● **TASK DIRECTIONS**: Turn the items from the line with "Given: Click the Grok slash-circle icon" through the end of the items into a Markdown table with the columns n and Line, one numbered row per line, skipping blank lines. Leave out the pictures.

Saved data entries
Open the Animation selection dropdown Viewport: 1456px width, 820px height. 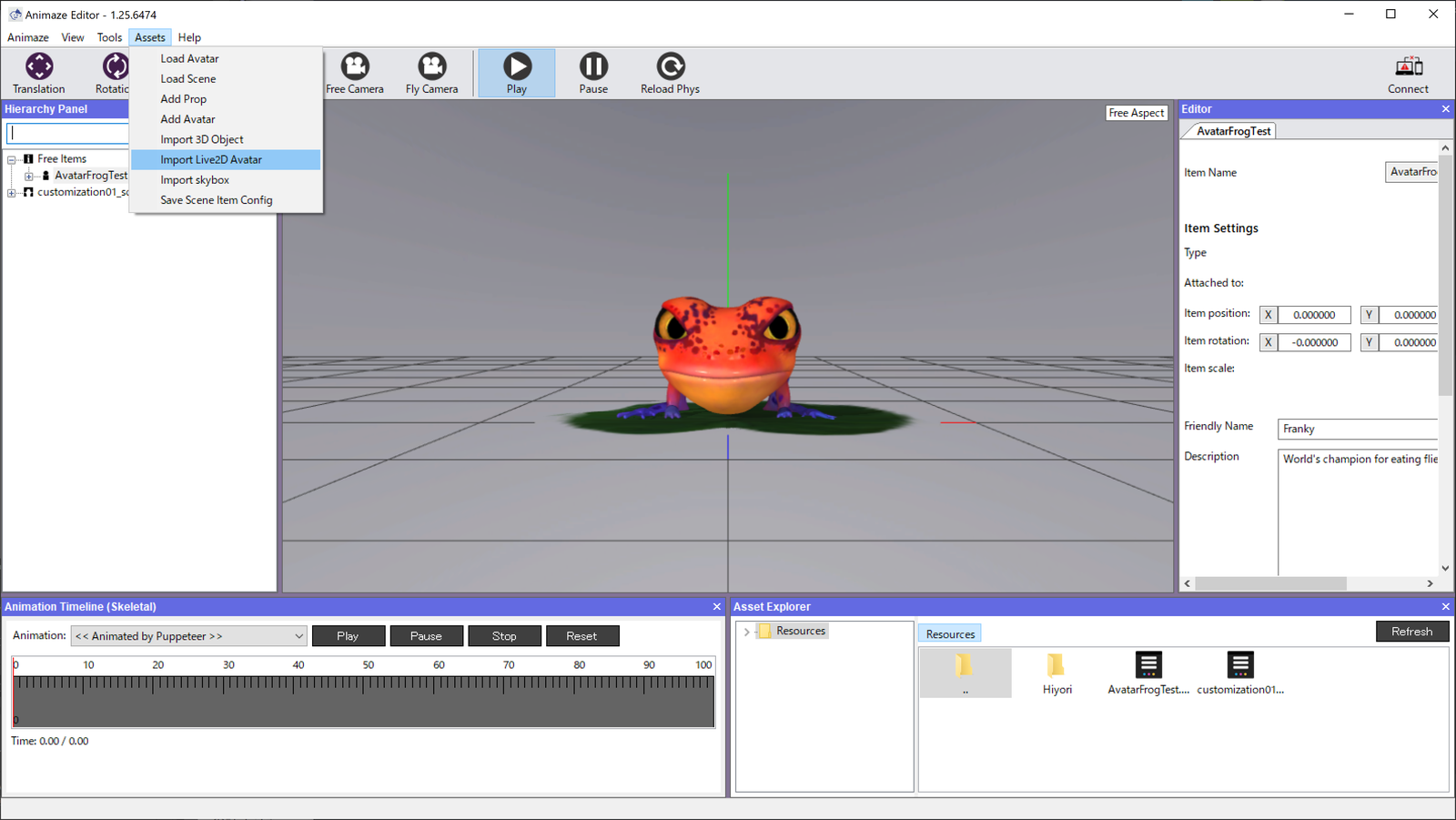tap(189, 636)
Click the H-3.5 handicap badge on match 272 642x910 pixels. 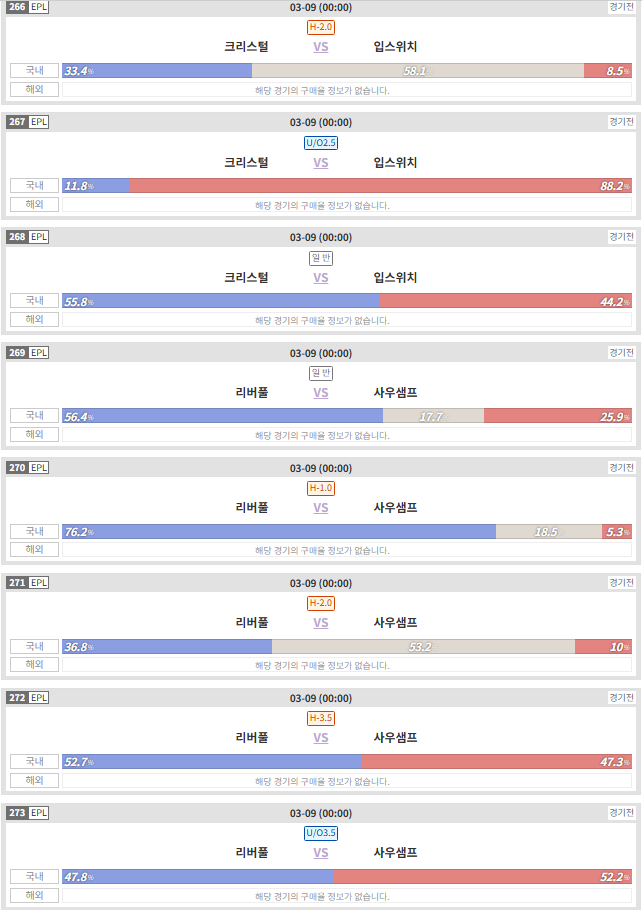point(320,718)
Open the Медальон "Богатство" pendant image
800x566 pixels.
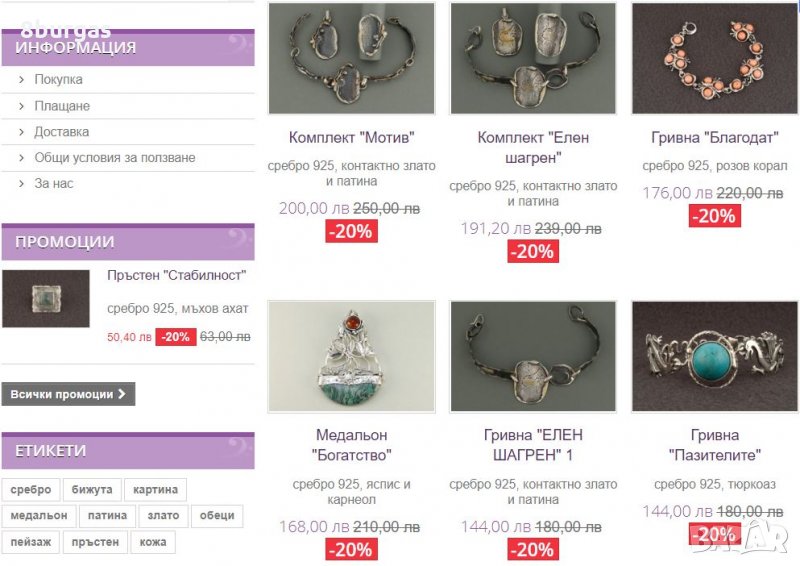pyautogui.click(x=352, y=356)
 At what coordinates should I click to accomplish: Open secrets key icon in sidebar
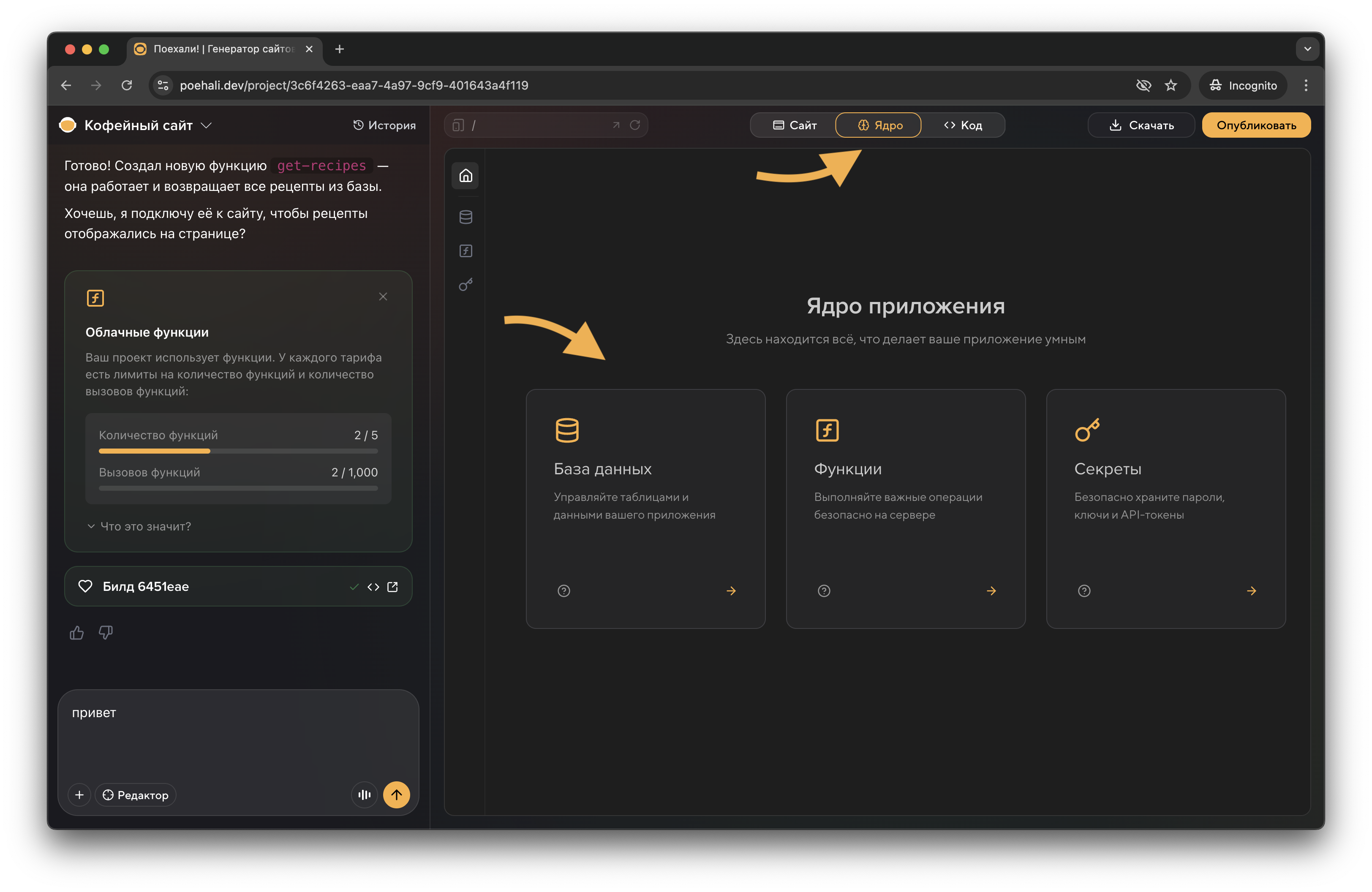click(466, 285)
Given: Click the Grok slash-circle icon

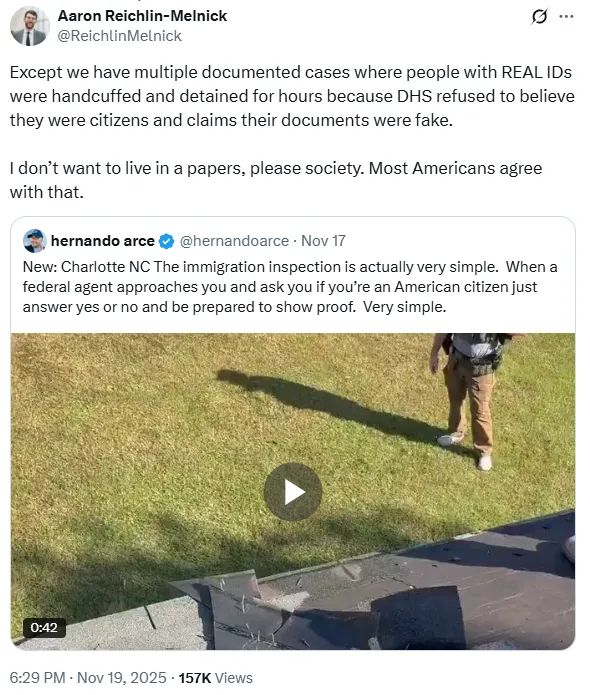Looking at the screenshot, I should pos(539,17).
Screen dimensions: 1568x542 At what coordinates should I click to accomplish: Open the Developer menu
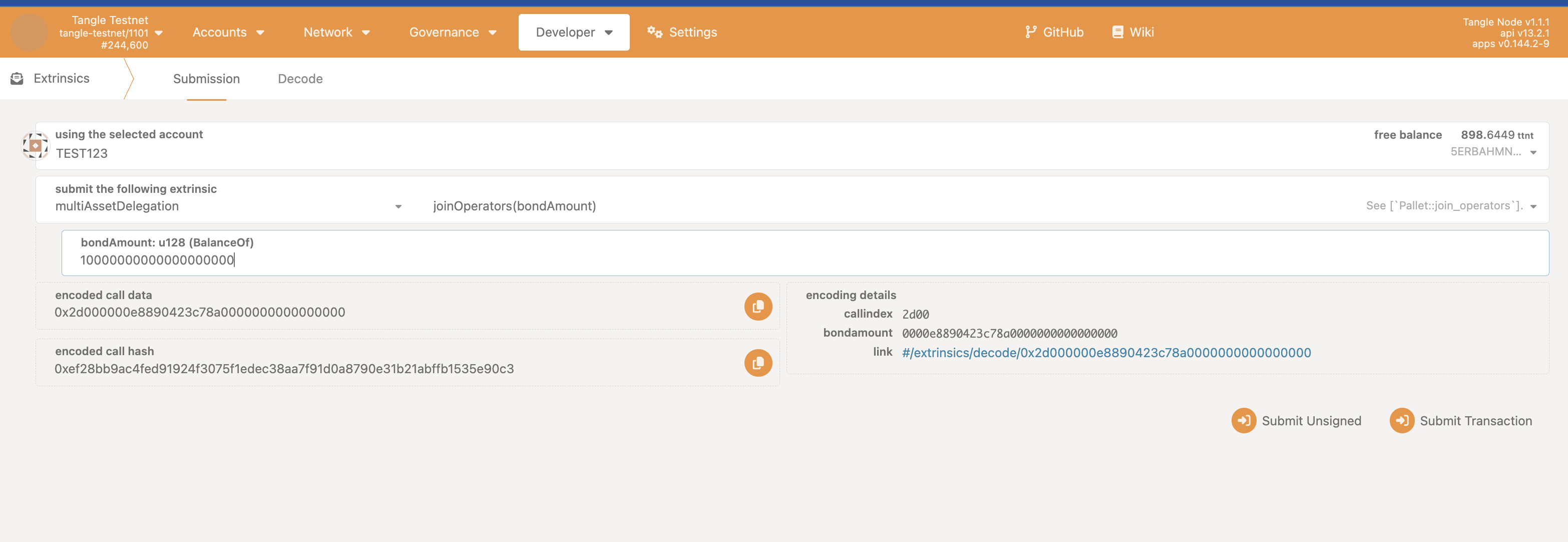573,32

● **RESPONSE TO THE EXERCISE**:
| n | Line |
|---|---|
| 1 | Given: Click the Grok slash-circle icon |
| 2 | Looking at the screenshot, I should pos(539,17). |
| 3 | Screen dimensions: 1568x542 At what coordinates should I click to accomplish: Open the Developer menu |
| 4 | 573,32 |